VRN2, which is regulated primarily by daylength cues but also by vernalization, may play an important role in integrating daylength and vernalization pathways in winter cereals. This is different from Arabidopsis, where integration of daylength and vernalization pathways is mediated by regulatory interactions between a vernalization-responsive repressor of flowering, FLOWERING LOCUS C, and the daylength-responsive promoters of flowering, FLOWERING LOCUS T and SUPPRESSOR OF OVEREXPRESSION OF CO1 (Michaels et al., 2005). The vernalization response has apparently evolved separately in monocots and dicots, resulting in different regulatory interactions between the vernalization response pathway and other molecular pathways controlling the timing of flowering. Identification of regulatory targets of VRN2 will be important in understanding the control of flowering time in winter cereals.
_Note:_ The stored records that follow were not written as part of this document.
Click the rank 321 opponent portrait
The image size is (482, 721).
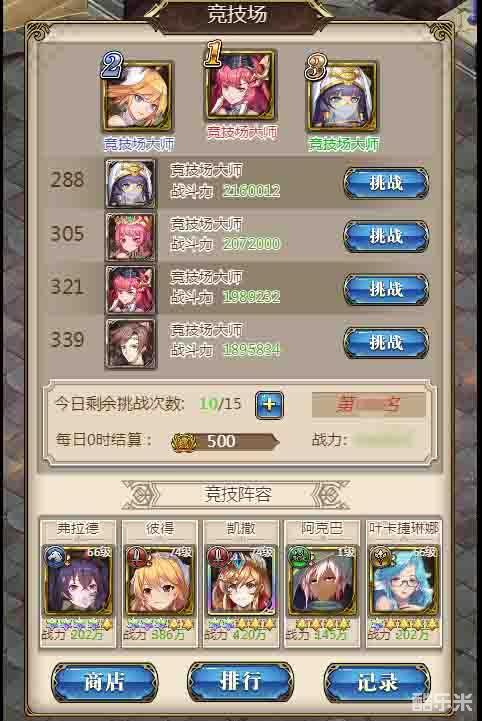point(131,290)
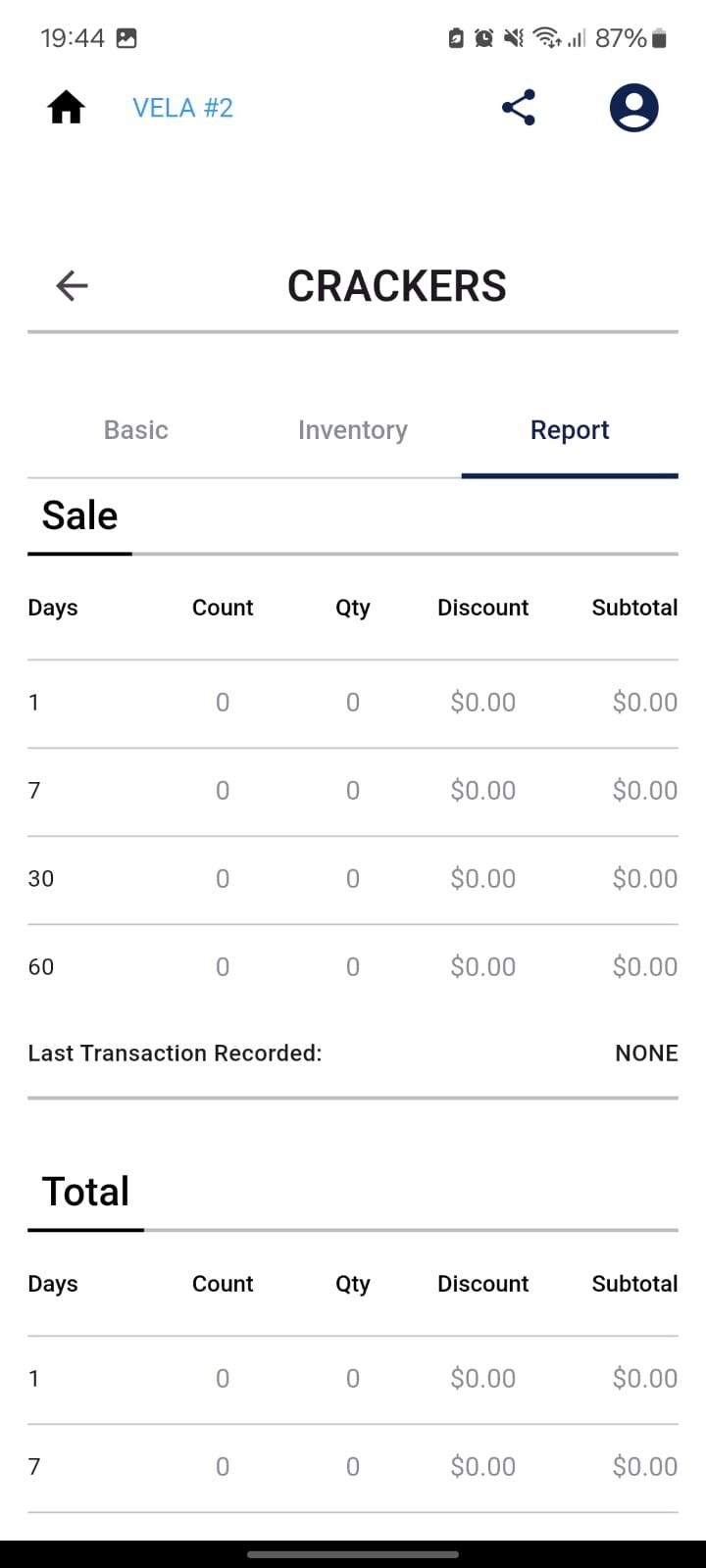This screenshot has height=1568, width=706.
Task: Switch to the Basic tab
Action: (136, 430)
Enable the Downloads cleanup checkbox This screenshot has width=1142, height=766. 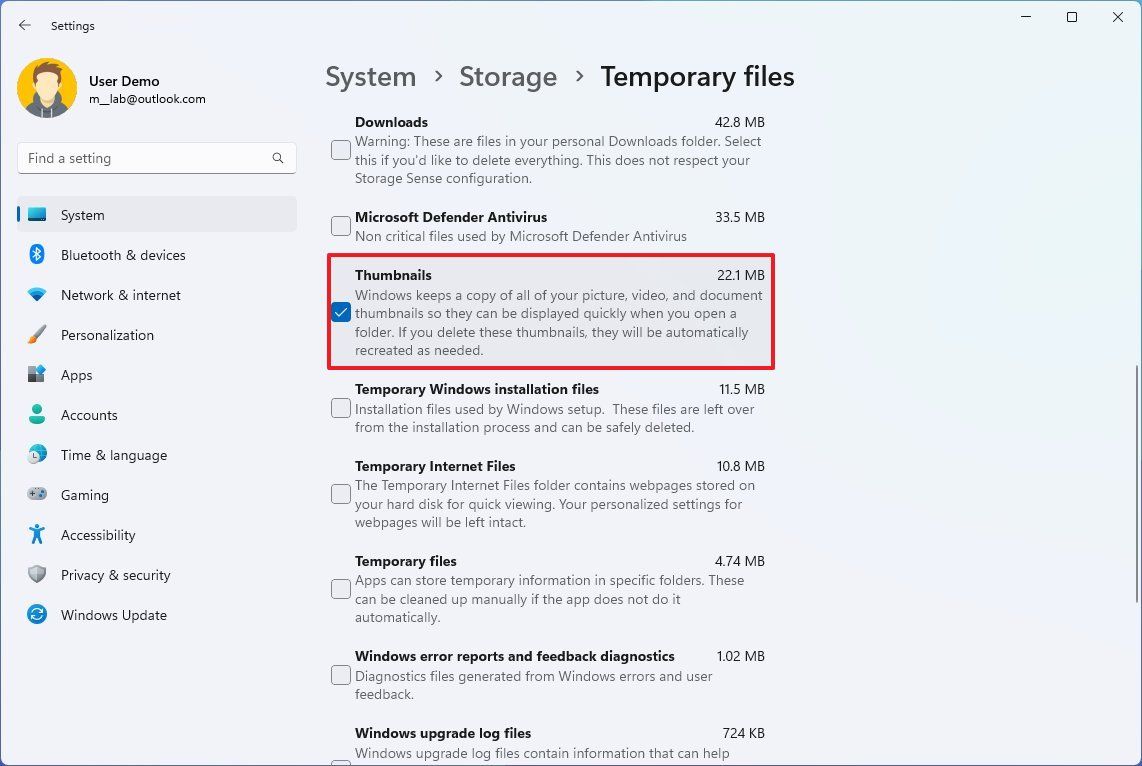(340, 149)
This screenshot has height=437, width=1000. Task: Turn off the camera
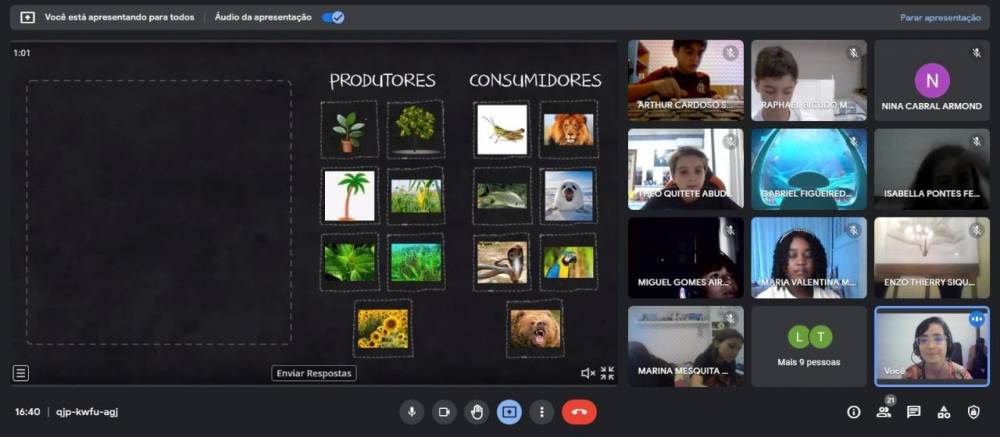pos(444,411)
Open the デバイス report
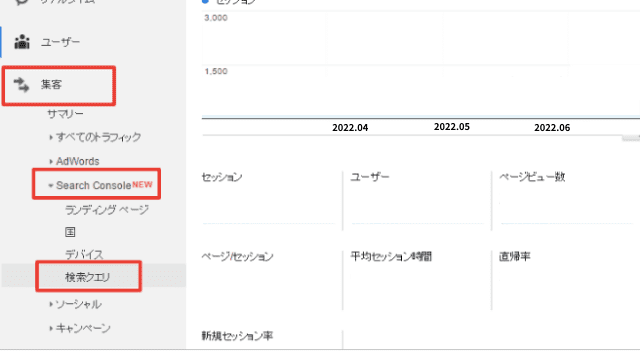Viewport: 640px width, 361px height. click(x=84, y=254)
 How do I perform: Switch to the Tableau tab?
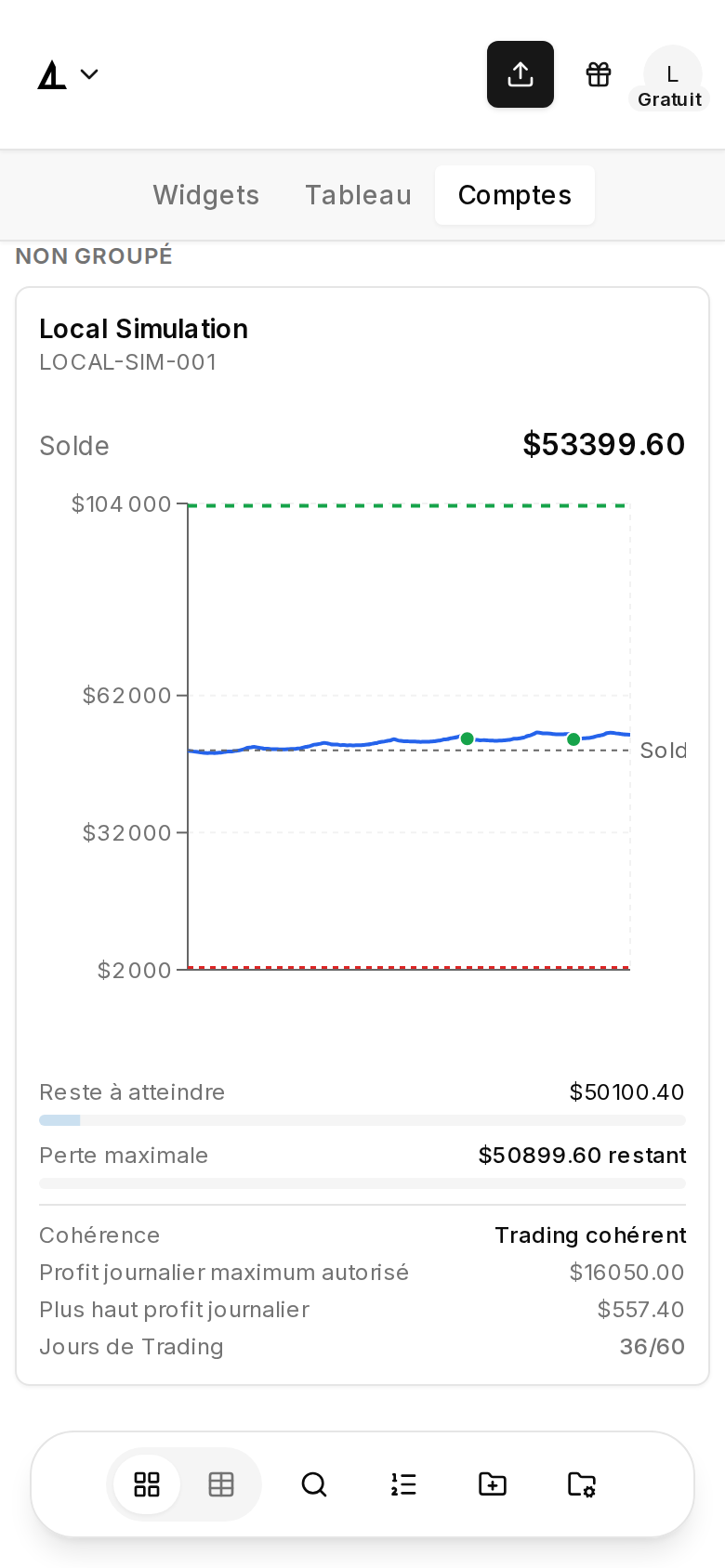pyautogui.click(x=359, y=195)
HvVRN1 expression is induced by vernalization under long days in barley varieties that carry deletions at the HvVRN2 locus (e.g. Perga and Dunja; Trevaskis et al., 2003) and under short days when HvVRN2 (HvZCCTa and HvZCCTb) is expressed at a low level. Regulators other than VRN2 may be required to induce VRN1 during vernalization. MADS-box genes are likely candidates for regulators of VRN1. There are at least three MADS-box genes other than VRN1 that respond to cold or daylength cues in winter cereals (Trevaskis et al., 2003; Kane et al., 2005) and the promoters of both VRN1 and VRN2 contain sequences that are potential MADS-box binding sites (Yan et al., 2003; AY485644, 333,235–333,245 bp). The identification of such regulators of VRN1 will be an important step in further understanding the vernalization response in winter cereals.

MATERIALS AND METHODS

Plant Growth

Plants were grown in pots of soil in sunlit glasshouses under long days (16-h light/8-h dark, with supplementary lighting used when natural light levels dropped below 200 μE) or short days (8-h light/16-h dark). Plants were harvested at the middle of the light period for both treatments. Glasshouses had an average temperature of 19°C. For vernalization treatments, plants were maintained at an average temperature of 8°C under the same light regimes as outlined above for 9 weeks.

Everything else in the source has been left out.